On Thursday, Feb. 22, the N.C. Supreme Court heard oral arguments in the latest hearing of the long-running Leandro cases on public education funding.
In 1997, the state supreme court ruled in Leandro I that every student has a constitutional right to a sound, basic education. Then, in 2004, the state supreme court decided in Hoke County Board of Education v. North Carolina — or Leandro II — that the state is responsible for staffing each classroom with a competent teacher, hiring a competent principal for every school and providing adequate resources to ensure an equitable learning environment.
Thursday's hearing was the fifth time the Hoke County case has been presented to the state supreme court.

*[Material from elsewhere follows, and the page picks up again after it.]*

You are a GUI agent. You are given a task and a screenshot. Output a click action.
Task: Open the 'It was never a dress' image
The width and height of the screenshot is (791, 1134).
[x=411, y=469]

After a court order in 2019, an independent consultant company WestEd recommended North Carolina spend $6.8 billion in total over the course of eight years. In 2020, Judge David Lee ordered the state to create a plan to improve the quality of public education. The state then submitted a Comprehensive Remedial Plan based on WestEd's recommendations.
When Lee ordered the legislature to report to the court on its implementation of the CRP and the legislature did not respond, Lee ordered the allocation of $1.7 billion from the state's general fund toward public education.
In 2022, the N.C. Supreme Court upheld a lower court's decision to allocate about $1.7 billion from North Carolina's general funds to N.C. public schools — just three days before the court flipped to a 5-2 Republican majority in the 2022 elections. The new 5-2 majority decided last March along party lines to accept new filings in the case following a request from Republican state legislative leaders.
The court will decide in the coming months if the judicial branch has the constitutional right to order the legislative branch to appropriate money for the improvement plan, as well as if the trial court’s order to implement this plan extends beyond the five counties in the original case.
Matthew Tilley represented the appellants, N.C. Senate President Pro Tempore Phil Berger (R-Guilford, Rockingham) and N.C. House Speaker Tim Moore (R-Cleveland, Rutherford). The appellants argued the court does not have the authority to appropriate money, and the original ruling does not extend beyond the five counties originally named in the original Leandro cases.
“The fact that the state said, ‘Well, we want to solve this on a statewide basis,’ really doesn't confer jurisdiction on the court to order remedies in other counties,” Tilley said.